9/11: Twelve Years Later, An Unwavering Focus On Remembrance
Loved ones of 9/11 victims gathered Wednesday on the new memorial plaza in downtown Manhattan, where they started to read the names of the nearly 3,000 people who died 12 years ago, when hijacked jets crashed into the World Trade Center and the Pentagon and near Shanksville, Pa.
Beforehand, Gov. Andrew Cuomo, musician Billy Joel, firefighters and others were scheduled to join in a tribute motorcycle ride from a Manhattan firehouse to ground zero.
“No matter how many years pass, this time comes around each year — and it’s always the same,” said Karen Hinson of Seaford, N.Y., who lost her 34-year-old brother, Michael Wittenstein, a Cantor Fitzgerald employee.
“My brother was never found, so this is where he is for us,” she said as she arrived for the ceremony with her family early Wednesday.
While preparations for the ceremony were underway, with police barricades blocking access to the site, life around the World Trade Center looked like any other morning, with workers rushing to their jobs and construction cranes looming over the area.
Name-reading, wreath-laying and other tributes also will be held at the Pentagon and at the Flight 93 National Memorial in Shanksville while the commemoration unfolds at Ground Zero, where the mayor who has helped orchestrate the observances from their start will be watching for his last time in office.
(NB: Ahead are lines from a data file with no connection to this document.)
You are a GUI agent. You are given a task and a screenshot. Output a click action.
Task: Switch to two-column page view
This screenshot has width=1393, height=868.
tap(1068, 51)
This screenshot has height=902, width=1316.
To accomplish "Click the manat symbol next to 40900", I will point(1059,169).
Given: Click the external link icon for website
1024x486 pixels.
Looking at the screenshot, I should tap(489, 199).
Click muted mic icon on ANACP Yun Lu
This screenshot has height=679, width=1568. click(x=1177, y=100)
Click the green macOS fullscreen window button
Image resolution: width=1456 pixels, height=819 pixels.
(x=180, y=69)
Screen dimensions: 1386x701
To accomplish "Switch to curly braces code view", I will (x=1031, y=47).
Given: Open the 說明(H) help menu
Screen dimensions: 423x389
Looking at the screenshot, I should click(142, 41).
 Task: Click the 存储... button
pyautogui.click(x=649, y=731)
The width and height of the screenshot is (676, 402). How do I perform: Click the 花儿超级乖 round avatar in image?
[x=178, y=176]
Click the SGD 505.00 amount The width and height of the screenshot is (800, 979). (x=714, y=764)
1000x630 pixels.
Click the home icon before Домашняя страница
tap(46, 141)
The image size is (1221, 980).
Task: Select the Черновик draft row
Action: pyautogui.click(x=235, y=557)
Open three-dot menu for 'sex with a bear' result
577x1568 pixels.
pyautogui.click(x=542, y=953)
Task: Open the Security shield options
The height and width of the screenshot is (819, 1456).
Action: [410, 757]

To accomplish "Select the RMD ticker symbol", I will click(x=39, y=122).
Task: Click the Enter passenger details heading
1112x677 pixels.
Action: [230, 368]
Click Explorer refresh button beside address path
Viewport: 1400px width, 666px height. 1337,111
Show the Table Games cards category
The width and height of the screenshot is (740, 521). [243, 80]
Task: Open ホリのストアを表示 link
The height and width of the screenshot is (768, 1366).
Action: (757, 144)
And saying nothing.
Continuing a decision made last year, no politicians will speak, including Mayor Michael Bloomberg.
Over his years as mayor and chairman of the National Sept. 11 Memorial & Museum, Bloomberg has sometimes tangled with victims’ relatives, religious leaders and other elected officials over an event steeped in symbolism and emotion. But his administration has largely succeeded at its goal of keeping the commemoration centered on the attacks’ victims and their families and relatively free of political image-making.
Memorial organizers expect to take primary responsibility for the ceremony next year and say they plan to continue concentrating the event on victims’ loved ones, even as the forthcoming museum creates a new, broader framework for remembering 9/11.
“As things evolve in the future, the focus on the remembrance is going to stay sacrosanct,” memorial President Joe Daniels said.
Hinson said she would like the annual ceremony to be “more low-key, more private” as the years go by.